* [Exercise objective]
Arrange the rows below as a numbered list, leaving out any blank lines.

* Start *

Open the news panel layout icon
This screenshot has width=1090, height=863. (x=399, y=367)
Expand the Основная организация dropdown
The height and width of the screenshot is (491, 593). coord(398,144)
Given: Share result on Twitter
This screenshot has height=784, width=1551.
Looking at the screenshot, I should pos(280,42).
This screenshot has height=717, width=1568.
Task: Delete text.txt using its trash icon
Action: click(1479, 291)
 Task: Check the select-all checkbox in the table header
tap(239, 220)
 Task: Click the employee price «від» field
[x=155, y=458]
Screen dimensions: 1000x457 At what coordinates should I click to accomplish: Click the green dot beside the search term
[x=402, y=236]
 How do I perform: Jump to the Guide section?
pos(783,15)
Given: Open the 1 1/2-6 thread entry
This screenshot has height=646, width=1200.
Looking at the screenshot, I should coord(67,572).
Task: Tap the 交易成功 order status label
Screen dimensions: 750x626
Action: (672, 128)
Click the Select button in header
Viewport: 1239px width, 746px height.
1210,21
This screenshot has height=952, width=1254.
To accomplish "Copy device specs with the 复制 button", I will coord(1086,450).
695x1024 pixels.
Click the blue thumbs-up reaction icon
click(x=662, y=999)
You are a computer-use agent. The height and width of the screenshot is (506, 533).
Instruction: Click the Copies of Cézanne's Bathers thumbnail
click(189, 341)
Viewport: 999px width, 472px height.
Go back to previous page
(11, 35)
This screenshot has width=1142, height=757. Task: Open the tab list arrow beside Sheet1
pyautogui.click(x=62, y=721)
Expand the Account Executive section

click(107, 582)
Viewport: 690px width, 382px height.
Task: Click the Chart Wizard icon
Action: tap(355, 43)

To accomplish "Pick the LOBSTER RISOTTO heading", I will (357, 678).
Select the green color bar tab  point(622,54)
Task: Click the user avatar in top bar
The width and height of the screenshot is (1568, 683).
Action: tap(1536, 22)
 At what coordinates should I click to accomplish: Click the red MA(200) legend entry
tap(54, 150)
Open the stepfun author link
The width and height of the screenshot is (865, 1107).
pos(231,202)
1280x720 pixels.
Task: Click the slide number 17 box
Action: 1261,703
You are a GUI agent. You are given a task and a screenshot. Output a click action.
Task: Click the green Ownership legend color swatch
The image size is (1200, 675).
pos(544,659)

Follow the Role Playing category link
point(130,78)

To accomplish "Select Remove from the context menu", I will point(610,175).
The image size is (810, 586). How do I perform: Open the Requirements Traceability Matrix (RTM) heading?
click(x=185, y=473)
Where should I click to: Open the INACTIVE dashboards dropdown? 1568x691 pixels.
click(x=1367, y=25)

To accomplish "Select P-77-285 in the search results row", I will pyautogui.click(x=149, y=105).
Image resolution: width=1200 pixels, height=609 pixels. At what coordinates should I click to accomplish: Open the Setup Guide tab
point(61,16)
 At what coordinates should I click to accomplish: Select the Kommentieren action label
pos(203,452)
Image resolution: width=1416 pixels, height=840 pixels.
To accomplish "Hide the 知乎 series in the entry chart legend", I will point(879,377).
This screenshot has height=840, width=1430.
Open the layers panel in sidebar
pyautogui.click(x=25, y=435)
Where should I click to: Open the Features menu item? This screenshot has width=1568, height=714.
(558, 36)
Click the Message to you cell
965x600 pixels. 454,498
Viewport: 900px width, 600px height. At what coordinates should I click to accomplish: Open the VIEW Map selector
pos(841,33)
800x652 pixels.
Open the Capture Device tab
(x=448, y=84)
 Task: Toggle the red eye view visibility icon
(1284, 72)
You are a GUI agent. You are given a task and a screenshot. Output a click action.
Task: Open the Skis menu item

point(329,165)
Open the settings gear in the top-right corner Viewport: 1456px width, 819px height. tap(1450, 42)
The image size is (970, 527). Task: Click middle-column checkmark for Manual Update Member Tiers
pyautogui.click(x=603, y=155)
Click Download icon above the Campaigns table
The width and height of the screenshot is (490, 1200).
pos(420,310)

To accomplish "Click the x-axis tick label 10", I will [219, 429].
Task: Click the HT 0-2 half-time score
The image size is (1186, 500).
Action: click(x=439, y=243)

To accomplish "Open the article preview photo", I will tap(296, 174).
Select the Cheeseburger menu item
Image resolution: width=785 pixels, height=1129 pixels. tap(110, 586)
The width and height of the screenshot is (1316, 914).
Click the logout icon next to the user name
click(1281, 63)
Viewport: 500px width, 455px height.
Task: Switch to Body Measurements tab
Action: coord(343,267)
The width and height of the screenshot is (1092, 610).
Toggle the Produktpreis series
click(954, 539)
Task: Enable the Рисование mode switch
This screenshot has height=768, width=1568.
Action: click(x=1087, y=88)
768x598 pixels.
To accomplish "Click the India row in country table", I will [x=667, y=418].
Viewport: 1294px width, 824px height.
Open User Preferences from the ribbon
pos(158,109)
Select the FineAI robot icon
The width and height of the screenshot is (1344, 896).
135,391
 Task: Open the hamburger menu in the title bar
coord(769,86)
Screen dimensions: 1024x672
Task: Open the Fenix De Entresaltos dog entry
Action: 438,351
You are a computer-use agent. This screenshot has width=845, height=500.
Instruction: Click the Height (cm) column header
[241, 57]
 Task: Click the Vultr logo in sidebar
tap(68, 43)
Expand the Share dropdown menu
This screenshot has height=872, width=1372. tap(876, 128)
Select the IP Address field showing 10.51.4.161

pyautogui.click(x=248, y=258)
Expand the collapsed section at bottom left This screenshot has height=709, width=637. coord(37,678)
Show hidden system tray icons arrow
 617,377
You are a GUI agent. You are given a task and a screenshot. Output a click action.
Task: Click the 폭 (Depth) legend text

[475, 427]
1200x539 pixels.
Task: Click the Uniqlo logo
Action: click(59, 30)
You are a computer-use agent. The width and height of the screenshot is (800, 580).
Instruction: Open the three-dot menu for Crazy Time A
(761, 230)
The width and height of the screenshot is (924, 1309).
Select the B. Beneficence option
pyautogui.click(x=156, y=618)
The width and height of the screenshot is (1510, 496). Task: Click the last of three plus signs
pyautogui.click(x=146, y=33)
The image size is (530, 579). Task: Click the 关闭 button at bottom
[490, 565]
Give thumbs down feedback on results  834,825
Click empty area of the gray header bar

* End *

* [Response to this task]
1. Open the news panel layout icon
2. This screenshot has width=1090, height=863. (x=399, y=367)
3. Expand the Основная организация dropdown
4. The height and width of the screenshot is (491, 593). coord(398,144)
5. Given: Share result on Twitter
6. This screenshot has height=784, width=1551.
7. Looking at the screenshot, I should pos(280,42).
8. This screenshot has height=717, width=1568.
9. Task: Delete text.txt using its trash icon
10. Action: click(1479, 291)
11.  Task: Check the select-all checkbox in the table header
12. tap(239, 220)
13.  Task: Click the employee price «від» field
14. [x=155, y=458]
15. Screen dimensions: 1000x457 At what coordinates should I click to accomplish: Click the green dot beside the search term
16. [x=402, y=236]
17.  How do I perform: Jump to the Guide section?
18. pos(783,15)
19. Given: Open the 1 1/2-6 thread entry
20. This screenshot has height=646, width=1200.
21. Looking at the screenshot, I should coord(67,572).
22. Task: Tap the 交易成功 order status label
23. Screen dimensions: 750x626
24. Action: (672, 128)
25. Click the Select button in header
26. Viewport: 1239px width, 746px height.
27. 1210,21
28. This screenshot has height=952, width=1254.
29. To accomplish "Copy device specs with the 复制 button", I will coord(1086,450).
30. 695x1024 pixels.
31. Click the blue thumbs-up reaction icon
32. click(x=662, y=999)
33. You are a computer-use agent. The height and width of the screenshot is (506, 533).
34. Instruction: Click the Copies of Cézanne's Bathers thumbnail
35. click(189, 341)
36. Viewport: 999px width, 472px height.
37. Go back to previous page
38. (11, 35)
39. This screenshot has width=1142, height=757. Task: Open the tab list arrow beside Sheet1
40. pyautogui.click(x=62, y=721)
41. Expand the Account Executive section
42. click(107, 582)
43. Viewport: 690px width, 382px height.
44. Task: Click the Chart Wizard icon
45. Action: tap(355, 43)
46. To accomplish "Pick the LOBSTER RISOTTO heading", I will (357, 678).
47. Select the green color bar tab  point(622,54)
48. Task: Click the user avatar in top bar
49. The width and height of the screenshot is (1568, 683).
50. Action: tap(1536, 22)
51.  At what coordinates should I click to accomplish: Click the red MA(200) legend entry
52. tap(54, 150)
53. Open the stepfun author link
54. The width and height of the screenshot is (865, 1107).
55. pos(231,202)
56. 1280x720 pixels.
57. Task: Click the slide number 17 box
58. Action: 1261,703
59. You are a GUI agent. You are given a task and a screenshot. Output a click action.
60. Task: Click the green Ownership legend color swatch
61. The image size is (1200, 675).
62. pos(544,659)
63. Follow the Role Playing category link
64. point(130,78)
65. To accomplish "Select Remove from the context menu", I will point(610,175).
66. The image size is (810, 586). How do I perform: Open the Requirements Traceability Matrix (RTM) heading?
67. click(x=185, y=473)
68. Where should I click to: Open the INACTIVE dashboards dropdown? 1568x691 pixels.
69. click(x=1367, y=25)
70. To accomplish "Select P-77-285 in the search results row", I will pyautogui.click(x=149, y=105).
71. Image resolution: width=1200 pixels, height=609 pixels. At what coordinates should I click to accomplish: Open the Setup Guide tab
72. point(61,16)
73.  At what coordinates should I click to accomplish: Select the Kommentieren action label
74. pos(203,452)
75. Image resolution: width=1416 pixels, height=840 pixels.
76. To accomplish "Hide the 知乎 series in the entry chart legend", I will point(879,377).
77. This screenshot has height=840, width=1430.
78. Open the layers panel in sidebar
79. pyautogui.click(x=25, y=435)
80. Where should I click to: Open the Features menu item? This screenshot has width=1568, height=714.
81. (558, 36)
82. Click the Message to you cell
83. 965x600 pixels. 454,498
84. Viewport: 900px width, 600px height. At what coordinates should I click to accomplish: Open the VIEW Map selector
85. pos(841,33)
86. 800x652 pixels.
87. Open the Capture Device tab
88. (x=448, y=84)
89.  Task: Toggle the red eye view visibility icon
90. (1284, 72)
91. You are a GUI agent. You are given a task and a screenshot. Output a click action.
92. Task: Open the Skis menu item
93. point(329,165)
94. Open the settings gear in the top-right corner Viewport: 1456px width, 819px height. tap(1450, 42)
95. The image size is (970, 527). Task: Click middle-column checkmark for Manual Update Member Tiers
96. pyautogui.click(x=603, y=155)
97. Click Download icon above the Campaigns table
98. The width and height of the screenshot is (490, 1200).
99. pos(420,310)
100. To accomplish "Click the x-axis tick label 10", I will [219, 429].
101. Task: Click the HT 0-2 half-time score
102. The image size is (1186, 500).
103. Action: click(x=439, y=243)
104. To accomplish "Open the article preview photo", I will tap(296, 174).
105. Select the Cheeseburger menu item
106. Image resolution: width=785 pixels, height=1129 pixels. tap(110, 586)
107. The width and height of the screenshot is (1316, 914).
108. Click the logout icon next to the user name
109. click(1281, 63)
110. Viewport: 500px width, 455px height.
111. Task: Switch to Body Measurements tab
112. Action: coord(343,267)
113. The width and height of the screenshot is (1092, 610).
114. Toggle the Produktpreis series
115. click(954, 539)
116. Task: Enable the Рисование mode switch
117. This screenshot has height=768, width=1568.
118. Action: click(x=1087, y=88)
119. 768x598 pixels.
120. To accomplish "Click the India row in country table", I will [x=667, y=418].
121. Viewport: 1294px width, 824px height.
122. Open User Preferences from the ribbon
123. pos(158,109)
124. Select the FineAI robot icon
125. The width and height of the screenshot is (1344, 896).
126. 135,391
127.  Task: Open the hamburger menu in the title bar
128. coord(769,86)
129. Screen dimensions: 1024x672
130. Task: Open the Fenix De Entresaltos dog entry
131. Action: 438,351
132. You are a computer-use agent. This screenshot has width=845, height=500.
133. Instruction: Click the Height (cm) column header
134. [241, 57]
135.  Task: Click the Vultr logo in sidebar
136. tap(68, 43)
137. Expand the Share dropdown menu
138. This screenshot has height=872, width=1372. tap(876, 128)
139. Select the IP Address field showing 10.51.4.161
140. pyautogui.click(x=248, y=258)
141. Expand the collapsed section at bottom left This screenshot has height=709, width=637. coord(37,678)
142. Show hidden system tray icons arrow
143.  617,377
144. You are a GUI agent. You are given a task and a screenshot. Output a click action.
145. Task: Click the 폭 (Depth) legend text
146. [475, 427]
147. 1200x539 pixels.
148. Task: Click the Uniqlo logo
149. Action: click(59, 30)
150. You are a computer-use agent. The width and height of the screenshot is (800, 580).
151. Instruction: Open the three-dot menu for Crazy Time A
152. (761, 230)
153. The width and height of the screenshot is (924, 1309).
154. Select the B. Beneficence option
155. pyautogui.click(x=156, y=618)
156. The width and height of the screenshot is (1510, 496). Task: Click the last of three plus signs
157. pyautogui.click(x=146, y=33)
158. The image size is (530, 579). Task: Click the 关闭 button at bottom
159. [490, 565]
160. Give thumbs down feedback on results  834,825
161. Click empty area of the gray header bar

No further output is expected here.